Dubbed “Green Apostles”, the clerics will gather information from most of the 900 islands that make up the Melanesian state of the Solomon Islands, where houses have been inundated and wells and farmland polluted by salt water. Several communities have already had to abandon their homes to move elsewhere.
“We are using priests as scientists,” the Rt Revd Mark Rylands, a bishop in the Exeter diocese which has historic links with the diocese of Melanesia, said. He discussed the project with the South Sea diocese’s bishops when he attended last month’s enthronement of the new Archbishop of Melanesia, the Most Revd Leonard Dawea.
“They were very keen as it’s such an immediate problem for them,” he said. “They will get the clergy involved, and the clergy are saying they will get their congregations to help. When they say morning prayers regularly, they can take the observations at the same time.

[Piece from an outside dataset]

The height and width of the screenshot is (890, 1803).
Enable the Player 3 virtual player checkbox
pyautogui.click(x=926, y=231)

“We are hopeful that the church will become pioneers in some important research for the whole planet. It is a small thing, but it might make a huge difference. We will show we have real scientific evidence, not just anecdotal stories about the effects of global warming.”
For the next decade, they will take a daily series of readings from high-tide levels to temperatures, to provide an accurate record of climate change. “The challenge is maintaining this for up to a decade,” said Bishop Rylands, who chairs the Melanesian Mission UK which supports the Anglican church in the region. “We can find partners to go out and help, and resources to pay people to oversee and co-ordinate the project.

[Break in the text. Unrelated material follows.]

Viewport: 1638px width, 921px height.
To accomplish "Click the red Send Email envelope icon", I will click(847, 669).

“We will work with the schools, and possibly establish a course at the Bishop Patteson theological college for ordinands on the care of creation based on biblical texts, such as John 3.16 about ‘God so loved the world’ — the world there meaning not just people, but the whole creation.”
The project is one of many environmental schemes that the Melanesian Mission is supporting with UK researchers. It is lead by Professor Ivan Haigh, an associate professor at Southampton University’s department of Oceanography, who has a Ph.D. student based in the Solomon Islands.
On Thursday of last week, Dr Haigh outlined the work at an event in Exeter Cathedral, when the film maker Alex Leger spoke of his experiences in the Solomons. He first visited in 1966, when he saw the homes of the 400 inhabitants of Walande island standing on the coral just half a metre above the mean high tide. By 2002, the population had increased to 1200, and they had raised their houses on stilts to escape the water. By 2016, however, all but one of the buildings had been washed away, and only four people remained.
“At least a dozen islands have been abandoned, and more will be,” Mr Leger said. “The polar ice melt is accelerating exponentially, and a lot of islands around the world, including the Solomons, are going to be under water.
“It is only by monitoring the activity through local priests that the scientific evidence can be gathered to show what is happening. . . No one else on these islands is paid to do anything, they just live off the land and the sea; so they are the one ‘hired hand’ we can call on to gather this information.”